Discovered on YouTube, the pair were hired to write, direct, and star in commercials for Fox Entertainment and create entertainment breaks in the action at Miami Heat NBA basketball games. They’ve also signed the Brogan character to a Web-series deal with MySpace.
Interviewed on a Sacramento, Calif., sports-talk radio station, the Brogan character credited Ben and Eric for his success. “They’re Internet guys,” he said of himself and Shelton. “They’ve been willing to distribute my stuff.”
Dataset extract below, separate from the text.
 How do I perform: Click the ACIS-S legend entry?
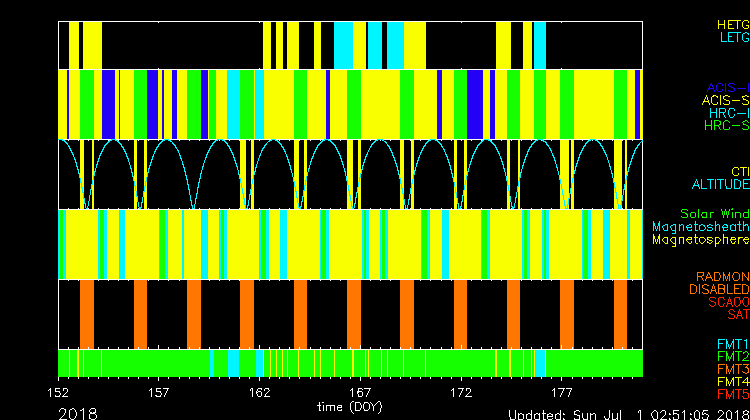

Brogan/Ankrim also promised more videos. “I’m just kind of brewing ’em up.” — Andy Boynton
Let the people decide
While at Puget Sound, Ankrim and Shelton were theatre arts majors, and they co-founded the student film club now known as Praxis Imago, but there’s also a traditional side to their interests.
Shelton demonstrated it in October when YouTube partnered with Jason Reitman, the director of Thank You for Smoking and Juno, in a contest for budding filmmakers called Project:Direct. Reitman and a panel of experts screened hundreds of short films from all over the world and pared the entries down to a top 20. YouTube members then picked their favorites. The third-place vote-getter and winner of $2,500 was Shelton’s My Name Is Lisa.
My Name Is Lisa is about a 13-year-old girl dealing with her mother’s Alzheimer’s disease. It is a fictional story (co-written with Ben’s brother, Josh) that grew out of Shelton’s senior thesis at UPS. When Lisa comes home from school each day, she doesn’t know what kind of home she will find. Will it be a good day or a bad day for her mother? In a video log, also posted on YouTube, Shelton explains how the movie was made:
“It took two weeks to finalize the script, even though it was only six and a half pages. I met with the actors before we shot and answered their questions. We shot the film in one day. We filmed with a 7-year-old Canon XL1-S and edited on Final Cut Express HD using a Macbook Pro. The music is all original, written and performed by Josh. [He’s in the Los Angeles band Vajra.] That took about a week. From concept to posting the video, the whole project took a little over a month. My goal has always been a feature filmmaker,” Shelton says. “But until that happens I will continue to make short films on SheltonFilms.com as well as BenandEric.com.”
As Arches went to press, My Name Is Lisa was voted YouTube’s Best Short Film of 2007. It has been viewed more than 1.5 million times.